Some application may require the tag data to be flipped or rotated, e.g. because they project something onto the backside of the tags. Given the above configuration (flipH: true, rotate: 180) this would lead to the following matrix:

[
  [ 1, 1, 1, 1, 1, 1, 1, 1, 1, 1, 1, 1, 1, 1, 1, 1 ],
  [ 1, 5, 2, 5, 1, 2, 6, 2, 2, 1, 6, 4, 4, 4, 6, 1 ],
  [ 1, 2, 6, 2, 1, 5, 2, 2, 5, 1, 6, 4, 4, 4, 6, 1 ],
  [ 1, 5, 2, 5, 1, 2, 2, 6, 2, 1, 5, 4, 4, 4, 5, 1 ],
  [ 1, 1, 1, 1, 1, 1, 1, 1, 1, 1, 1, 1, 1, 1, 1, 1 ],
  [ 1, 5, 5, 6, 1, 6, 6, 2, 5, 1, 5, 4, 4, 4, 5, 1 ],
  [ 1, 6, 3, 6, 1, 2, 5, 2, 5, 1, 6, 4, 4, 4, 6, 1 ],
  [ 1, 6, 3, 5, 1, 2, 2, 6, 2, 1, 6, 4, 4, 4, 6, 1 ],
  [ 1, 6, 3, 5, 1, 5, 6, 2, 6, 1, 6, 6, 6, 6, 6, 1 ],
  [ 1, 1, 1, 1, 1, 1, 1, 1, 1, 1, 1, 1, 1, 1, 1, 1 ],
  [ 1, 5, 3, 6, 1, 5, 2, 2, 5, 1, 6, 6, 1, 6, 6, 1 ],
  [ 1, 5, 3, 6, 1, 2, 5, 2, 5, 1, 6, 3, 3, 3, 6, 1 ],
  [ 1, 5, 3, 5, 1, 2, 2, 5, 2, 1, 6, 3, 3, 3, 6, 1 ],
  [ 1, 6, 3, 5, 1, 5, 5, 5, 5, 1, 6, 3, 3, 3, 6, 1 ],
  [ 1, 5, 3, 6, 1, 3, 3, 3, 3, 1, 6, 5, 1, 5, 6, 1 ],
  [ 1, 1, 1, 1, 1, 1, 1, 1, 1, 1, 1, 1, 1, 1, 1, 1 ]
]

Code

Preparing the notification

The tag data is now encapsulated into the template JSON object defined in the configuration file.
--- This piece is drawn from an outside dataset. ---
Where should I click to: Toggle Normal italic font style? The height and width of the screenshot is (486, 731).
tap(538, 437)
In our example, the tag data will be assigned to the cells property of the { } object (template: { }, assignTo: /cells):

{
  cells: [
    [ 1, 1, 1, 1, 1, 1, 1, 1, 1, 1, 1, 1, 1, 1, 1, 1 ],
    [ 1, 5, 2, 5, 1, 2, 6, 2, 2, 1, 6, 4, 4, 4, 6, 1 ],
    [ 1, 2, 6, 2, 1, 5, 2, 2, 5, 1, 6, 4, 4, 4, 6, 1 ],
    [ 1, 5, 2, 5, 1, 2, 2, 6, 2, 1, 5, 4, 4, 4, 5, 1 ],
    [ 1, 1, 1, 1, 1, 1, 1, 1, 1, 1, 1, 1, 1, 1, 1, 1 ],
    [ 1, 5, 5, 6, 1, 6, 6, 2, 5, 1, 5, 4, 4, 4, 5, 1 ],
    [ 1, 6, 3, 6, 1, 2, 5, 2, 5, 1, 6, 4, 4, 4, 6, 1 ],
    [ 1, 6, 3, 5, 1, 2, 2, 6, 2, 1, 6, 4, 4, 4, 6, 1 ],
    [ 1, 6, 3, 5, 1, 5, 6, 2, 6, 1, 6, 6, 6, 6, 6, 1 ],
    [ 1, 1, 1, 1, 1, 1, 1, 1, 1, 1, 1, 1, 1, 1, 1, 1 ],
    [ 1, 5, 3, 6, 1, 5, 2, 2, 5, 1, 6, 6, 1, 6, 6, 1 ],
    [ 1, 5, 3, 6, 1, 2, 5, 2, 5, 1, 6, 3, 3, 3, 6, 1 ],
    [ 1, 5, 3, 5, 1, 2, 2, 5, 2, 1, 6, 3, 3, 3, 6, 1 ],
    [ 1, 6, 3, 5, 1, 5, 5, 5, 5, 1, 6, 3, 3, 3, 6, 1 ],
    [ 1, 5, 3, 6, 1, 3, 3, 3, 3, 1, 6, 5, 1, 5, 6, 1 ],
    [ 1, 1, 1, 1, 1, 1, 1, 1, 1, 1, 1, 1, 1, 1, 1, 1 ]
  ]
}

Code

This is the final result of the processing pipeline.